Besides a direct killing of pathogens, effects of BSD on soil microbiota might also directly or indirectly result from the changes in soil physical and chemical properties, such as soil pH, Ec, nutrients, and soil structure (Ferreras et al. 2006; Gelsomino and Cacco 2006; Gopinath et al. 2008; Butler et al. 2014). In this study, the original soil pH (4.2) was very acidic and not suitable for general plant growth and microbial activity, but it increased up to 6.0 after BSD treatment. However, rather contrasting results were reported regarding the soil pH change in BSD: in some cases the soil pH was found to be reduced (Momma et al. 2006; Huang et al. 2015), whereas in others increasing pH was reported (Butler et al. 2012; Butler et al. 2014). In fact, the change of soil pH depends on the original pH in soil. That is, after BSD treating, pH value tends to decrease in soil with higher original pH (>6.0), but to increase in soil with lower original pH (<5.0). Therefore, BSD plays an important role in soil pH amelioration.
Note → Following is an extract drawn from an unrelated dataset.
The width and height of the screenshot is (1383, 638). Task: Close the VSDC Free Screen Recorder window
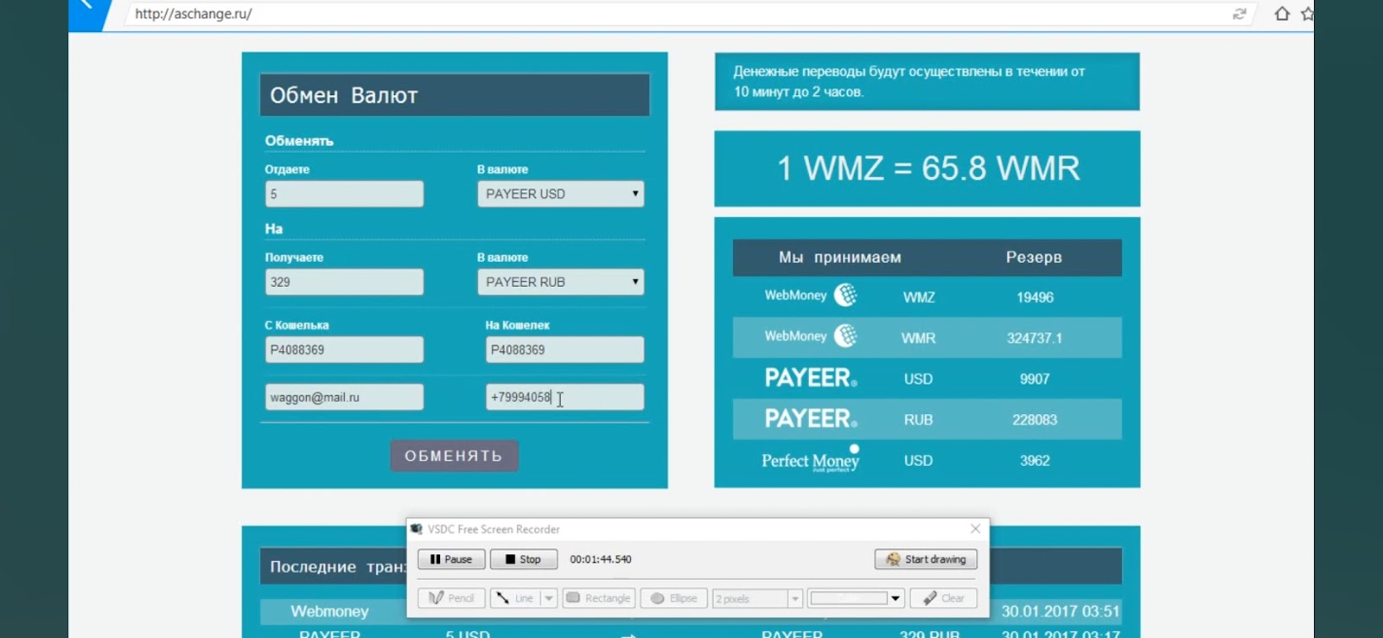click(x=975, y=528)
The total organic matter in soil was greatly improved; for example, it was increased from 1.81 to 2.68 % in flood+2 % treatment, but soil nitrate concentration decreased to nearly zero level (data not shown). Soil provides a habitat for living organisms, including plants and microbiota, whose activities are tightly coupled with the physicochemical properties of soil (Paul 2006). Improvement of soil properties frequently induce positive impact in microbiology communities and crop growing (Tejada et al. 2006; Stark et al. 2007; Gopinath et al. 2008). As we have known, increasing soil microorganism diversity is likely to be antagonistic to pathogens or beneficial to crop growth (Gelsomino and Cacco 2006). The promoting growth of crop, in turn, may influence the abundance and activities of soil microorganism by releasing exudates and lysates in the rhizosphere (Grayston et al. 1998) that might further show biological control on pathogens. Thus, to fully explore the mechanism of BSD, additional experiments must be undertaken to clarify the inherent interactions between soil physicochemical properties, crop growth, and microbiology communities and how these mutual relationships influence the survival and growth of soil-borne pathogens.

5 Conclusions

In this study, effects of maize straw as BSD organic material was clearly observed in suppressing A. selengensis root rot pathogens via greenhouse experiments under flooded and water-saturated conditions. All three addition rates of maize straw ranged from 0.2 to 2 % could effectively inactivate FOC, Phytophthora spp., and Pythium spp., although the largest amount of maize straw addition did result in significantly higher pathogens’ mortality than the other two rates. Saturating soil to reach 100 % WHC was a good alternative to soil flooding in BSD, because no obvious difference appeared between them at the same rates of organic amendments. BSD induced clear bacterial community shifts with enhanced biodiversity, and two well-known toxic organic acids producers, Clostridium, and Bacillus spp., were dominant taxonomic groups. Four toxic acids, acetate, propionate, butyrate, and isovelerate were accumulated in BSD, but gradually diminished after 10 to 15 days. Soil pH and organic matter increased, while NO3 disappeared after BSD treatment. All the factors observed would contribute to the inactivity of FOC to different extent.